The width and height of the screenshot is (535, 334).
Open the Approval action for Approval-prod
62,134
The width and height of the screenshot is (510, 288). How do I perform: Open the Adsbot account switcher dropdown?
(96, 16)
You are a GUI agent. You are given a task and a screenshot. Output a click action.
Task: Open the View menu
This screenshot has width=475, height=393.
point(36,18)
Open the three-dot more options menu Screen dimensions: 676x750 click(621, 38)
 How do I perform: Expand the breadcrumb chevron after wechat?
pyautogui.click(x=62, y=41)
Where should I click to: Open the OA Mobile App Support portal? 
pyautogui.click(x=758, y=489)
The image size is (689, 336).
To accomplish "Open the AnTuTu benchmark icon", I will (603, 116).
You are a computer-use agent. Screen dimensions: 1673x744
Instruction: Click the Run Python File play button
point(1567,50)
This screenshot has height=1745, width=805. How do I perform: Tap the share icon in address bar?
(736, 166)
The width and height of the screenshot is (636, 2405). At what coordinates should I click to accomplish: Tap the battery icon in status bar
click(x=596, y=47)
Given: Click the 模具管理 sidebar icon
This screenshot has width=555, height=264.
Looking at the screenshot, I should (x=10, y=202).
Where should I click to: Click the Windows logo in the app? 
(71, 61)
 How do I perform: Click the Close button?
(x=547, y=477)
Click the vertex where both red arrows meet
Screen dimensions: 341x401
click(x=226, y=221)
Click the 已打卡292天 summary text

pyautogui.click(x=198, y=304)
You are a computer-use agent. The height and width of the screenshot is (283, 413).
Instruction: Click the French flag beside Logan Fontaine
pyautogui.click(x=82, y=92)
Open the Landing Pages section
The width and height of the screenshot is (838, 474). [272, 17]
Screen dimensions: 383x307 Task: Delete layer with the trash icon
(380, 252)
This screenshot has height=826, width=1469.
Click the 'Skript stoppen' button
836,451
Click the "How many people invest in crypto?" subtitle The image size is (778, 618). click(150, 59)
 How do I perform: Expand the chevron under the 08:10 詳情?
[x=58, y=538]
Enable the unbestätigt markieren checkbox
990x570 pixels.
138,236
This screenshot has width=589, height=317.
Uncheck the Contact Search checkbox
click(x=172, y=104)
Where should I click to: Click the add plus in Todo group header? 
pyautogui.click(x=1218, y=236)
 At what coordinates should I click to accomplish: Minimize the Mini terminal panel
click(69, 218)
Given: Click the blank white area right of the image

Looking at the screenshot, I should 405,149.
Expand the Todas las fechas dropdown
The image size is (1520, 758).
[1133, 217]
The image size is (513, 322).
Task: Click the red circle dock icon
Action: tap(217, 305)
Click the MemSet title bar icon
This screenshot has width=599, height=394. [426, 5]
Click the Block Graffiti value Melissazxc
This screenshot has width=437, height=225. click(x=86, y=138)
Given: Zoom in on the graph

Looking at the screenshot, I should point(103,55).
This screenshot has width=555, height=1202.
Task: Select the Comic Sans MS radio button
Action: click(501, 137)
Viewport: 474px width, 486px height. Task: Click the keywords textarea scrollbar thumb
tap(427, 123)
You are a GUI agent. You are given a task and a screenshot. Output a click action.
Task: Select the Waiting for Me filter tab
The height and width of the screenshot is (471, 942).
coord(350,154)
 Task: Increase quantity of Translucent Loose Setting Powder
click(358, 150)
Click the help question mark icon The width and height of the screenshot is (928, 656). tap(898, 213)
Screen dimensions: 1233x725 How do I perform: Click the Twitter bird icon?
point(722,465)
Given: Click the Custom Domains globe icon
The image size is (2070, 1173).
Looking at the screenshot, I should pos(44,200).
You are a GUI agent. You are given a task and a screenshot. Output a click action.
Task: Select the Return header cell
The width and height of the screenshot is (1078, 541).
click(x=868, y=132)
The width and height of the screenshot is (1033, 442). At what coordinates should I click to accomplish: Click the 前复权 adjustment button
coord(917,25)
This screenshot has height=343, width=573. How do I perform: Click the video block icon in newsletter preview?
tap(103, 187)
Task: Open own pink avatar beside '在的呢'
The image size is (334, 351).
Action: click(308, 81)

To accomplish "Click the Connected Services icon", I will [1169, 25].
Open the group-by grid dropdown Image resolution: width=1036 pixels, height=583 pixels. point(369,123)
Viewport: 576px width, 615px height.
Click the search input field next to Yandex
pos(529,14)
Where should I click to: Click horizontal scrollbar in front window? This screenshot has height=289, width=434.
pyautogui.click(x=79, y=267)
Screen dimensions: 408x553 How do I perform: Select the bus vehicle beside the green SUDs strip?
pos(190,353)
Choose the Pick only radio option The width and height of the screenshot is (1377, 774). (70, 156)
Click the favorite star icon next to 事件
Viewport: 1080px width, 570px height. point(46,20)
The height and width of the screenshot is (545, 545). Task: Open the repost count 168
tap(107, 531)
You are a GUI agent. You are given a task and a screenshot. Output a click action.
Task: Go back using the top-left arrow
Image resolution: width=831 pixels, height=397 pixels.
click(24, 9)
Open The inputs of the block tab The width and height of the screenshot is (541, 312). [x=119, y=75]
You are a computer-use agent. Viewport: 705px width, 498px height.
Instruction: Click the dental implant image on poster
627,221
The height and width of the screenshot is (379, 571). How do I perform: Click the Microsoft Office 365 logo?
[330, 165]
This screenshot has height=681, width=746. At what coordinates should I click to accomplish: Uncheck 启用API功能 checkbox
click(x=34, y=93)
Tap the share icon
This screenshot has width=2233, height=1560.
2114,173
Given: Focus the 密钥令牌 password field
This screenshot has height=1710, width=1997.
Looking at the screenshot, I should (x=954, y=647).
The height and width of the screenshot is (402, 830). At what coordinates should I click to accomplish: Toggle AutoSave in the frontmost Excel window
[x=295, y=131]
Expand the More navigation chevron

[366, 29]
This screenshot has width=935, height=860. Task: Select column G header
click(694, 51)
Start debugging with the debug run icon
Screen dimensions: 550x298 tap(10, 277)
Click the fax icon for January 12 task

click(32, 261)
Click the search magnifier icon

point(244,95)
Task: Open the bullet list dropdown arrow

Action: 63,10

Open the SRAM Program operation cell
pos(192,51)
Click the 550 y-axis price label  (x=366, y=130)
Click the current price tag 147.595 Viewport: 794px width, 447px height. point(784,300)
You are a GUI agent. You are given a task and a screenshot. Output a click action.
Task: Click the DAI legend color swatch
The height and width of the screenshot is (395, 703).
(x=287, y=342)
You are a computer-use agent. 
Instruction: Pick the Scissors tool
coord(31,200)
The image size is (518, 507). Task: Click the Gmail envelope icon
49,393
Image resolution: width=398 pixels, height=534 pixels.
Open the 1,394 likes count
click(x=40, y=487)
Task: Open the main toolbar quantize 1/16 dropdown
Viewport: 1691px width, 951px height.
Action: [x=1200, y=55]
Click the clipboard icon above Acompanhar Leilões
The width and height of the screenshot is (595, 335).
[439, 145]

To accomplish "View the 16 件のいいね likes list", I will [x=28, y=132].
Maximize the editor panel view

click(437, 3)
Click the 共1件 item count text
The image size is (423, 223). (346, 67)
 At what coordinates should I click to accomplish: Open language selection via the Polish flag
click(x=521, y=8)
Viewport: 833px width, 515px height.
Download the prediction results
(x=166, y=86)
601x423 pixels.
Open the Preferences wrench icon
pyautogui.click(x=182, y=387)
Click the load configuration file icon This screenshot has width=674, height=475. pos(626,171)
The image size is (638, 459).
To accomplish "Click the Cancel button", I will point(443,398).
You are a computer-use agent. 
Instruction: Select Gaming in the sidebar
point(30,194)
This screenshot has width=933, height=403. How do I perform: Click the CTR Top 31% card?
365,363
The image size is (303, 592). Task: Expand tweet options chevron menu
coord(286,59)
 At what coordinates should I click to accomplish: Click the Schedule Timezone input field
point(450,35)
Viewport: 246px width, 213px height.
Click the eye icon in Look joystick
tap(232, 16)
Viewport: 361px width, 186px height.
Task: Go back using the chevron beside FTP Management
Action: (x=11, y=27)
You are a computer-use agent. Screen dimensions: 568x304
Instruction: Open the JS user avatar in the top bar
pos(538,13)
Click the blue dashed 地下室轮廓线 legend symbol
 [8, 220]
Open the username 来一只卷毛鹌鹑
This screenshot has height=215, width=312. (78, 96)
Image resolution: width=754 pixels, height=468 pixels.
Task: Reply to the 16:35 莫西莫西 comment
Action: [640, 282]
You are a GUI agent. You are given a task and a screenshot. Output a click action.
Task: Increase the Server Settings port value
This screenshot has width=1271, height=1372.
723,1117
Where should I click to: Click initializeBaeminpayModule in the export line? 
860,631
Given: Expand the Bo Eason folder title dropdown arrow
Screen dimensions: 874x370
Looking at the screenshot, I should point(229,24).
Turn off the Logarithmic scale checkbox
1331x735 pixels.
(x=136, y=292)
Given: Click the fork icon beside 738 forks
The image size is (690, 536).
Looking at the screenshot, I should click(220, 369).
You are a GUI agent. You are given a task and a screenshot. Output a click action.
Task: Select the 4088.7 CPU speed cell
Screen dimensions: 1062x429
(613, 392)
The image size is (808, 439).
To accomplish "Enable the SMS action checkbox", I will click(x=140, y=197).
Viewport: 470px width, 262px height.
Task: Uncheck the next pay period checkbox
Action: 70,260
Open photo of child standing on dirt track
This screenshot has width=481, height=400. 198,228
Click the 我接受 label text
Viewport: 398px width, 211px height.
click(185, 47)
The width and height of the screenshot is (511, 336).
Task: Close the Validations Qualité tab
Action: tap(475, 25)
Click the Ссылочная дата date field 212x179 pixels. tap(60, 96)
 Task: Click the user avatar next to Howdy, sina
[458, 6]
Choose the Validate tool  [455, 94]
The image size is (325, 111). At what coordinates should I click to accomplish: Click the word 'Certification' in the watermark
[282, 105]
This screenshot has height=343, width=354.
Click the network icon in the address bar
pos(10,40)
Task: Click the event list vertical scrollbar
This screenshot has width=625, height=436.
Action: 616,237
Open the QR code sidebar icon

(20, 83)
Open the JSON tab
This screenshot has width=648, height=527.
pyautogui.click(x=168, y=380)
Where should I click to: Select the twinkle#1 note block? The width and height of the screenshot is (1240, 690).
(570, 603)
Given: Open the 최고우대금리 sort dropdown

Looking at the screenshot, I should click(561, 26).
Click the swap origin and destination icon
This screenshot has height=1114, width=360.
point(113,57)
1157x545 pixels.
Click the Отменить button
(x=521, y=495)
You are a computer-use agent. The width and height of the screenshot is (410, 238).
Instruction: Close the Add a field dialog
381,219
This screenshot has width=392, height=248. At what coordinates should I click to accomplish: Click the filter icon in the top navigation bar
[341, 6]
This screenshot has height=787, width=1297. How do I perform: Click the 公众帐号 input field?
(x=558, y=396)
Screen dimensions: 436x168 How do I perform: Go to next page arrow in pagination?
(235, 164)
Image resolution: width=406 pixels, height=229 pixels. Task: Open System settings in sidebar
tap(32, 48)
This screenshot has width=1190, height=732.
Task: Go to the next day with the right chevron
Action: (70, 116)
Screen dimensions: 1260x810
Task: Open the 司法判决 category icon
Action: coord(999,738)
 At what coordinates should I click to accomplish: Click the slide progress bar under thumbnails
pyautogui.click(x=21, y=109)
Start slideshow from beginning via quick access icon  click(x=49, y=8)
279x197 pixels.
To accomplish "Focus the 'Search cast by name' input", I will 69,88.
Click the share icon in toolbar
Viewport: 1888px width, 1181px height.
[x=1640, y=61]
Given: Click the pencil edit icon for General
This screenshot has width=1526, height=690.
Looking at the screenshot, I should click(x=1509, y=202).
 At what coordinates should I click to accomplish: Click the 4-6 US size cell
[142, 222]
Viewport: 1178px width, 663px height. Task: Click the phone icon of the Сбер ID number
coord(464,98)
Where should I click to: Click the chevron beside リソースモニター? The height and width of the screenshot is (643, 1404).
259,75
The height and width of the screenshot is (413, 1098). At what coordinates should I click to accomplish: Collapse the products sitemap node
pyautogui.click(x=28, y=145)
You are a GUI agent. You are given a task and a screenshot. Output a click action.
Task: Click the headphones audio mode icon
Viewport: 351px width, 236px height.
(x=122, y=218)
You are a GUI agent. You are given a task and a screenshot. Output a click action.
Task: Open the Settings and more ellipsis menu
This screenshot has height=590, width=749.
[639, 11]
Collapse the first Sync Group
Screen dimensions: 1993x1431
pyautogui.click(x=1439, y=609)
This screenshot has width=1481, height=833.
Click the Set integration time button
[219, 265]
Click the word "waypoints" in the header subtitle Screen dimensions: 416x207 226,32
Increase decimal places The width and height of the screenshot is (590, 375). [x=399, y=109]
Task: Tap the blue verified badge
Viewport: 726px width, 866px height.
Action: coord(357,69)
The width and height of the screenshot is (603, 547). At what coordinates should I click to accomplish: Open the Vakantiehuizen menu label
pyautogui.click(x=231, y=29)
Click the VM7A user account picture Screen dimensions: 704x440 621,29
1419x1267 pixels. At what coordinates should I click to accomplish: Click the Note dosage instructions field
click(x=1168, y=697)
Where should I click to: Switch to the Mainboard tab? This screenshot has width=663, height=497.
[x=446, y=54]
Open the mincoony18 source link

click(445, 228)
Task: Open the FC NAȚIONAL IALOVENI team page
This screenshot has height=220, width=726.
═══
# INSTRUCTIONS FOR THE TASK:
Which lines in the entries above contain the string "will" with matching case? Extract each of those lines in full.

# OUTPUT OF THE EXERCISE:
To accomplish "Open the AnTuTu benchmark icon", I will (603, 116).
To accomplish "Click the Connected Services icon", I will [1169, 25].
To accomplish "View the 16 件のいいね likes list", I will [x=28, y=132].
To accomplish "Click the Cancel button", I will point(443,398).
To accomplish "Enable the SMS action checkbox", I will click(x=140, y=197).
To accomplish "Focus the 'Search cast by name' input", I will 69,88.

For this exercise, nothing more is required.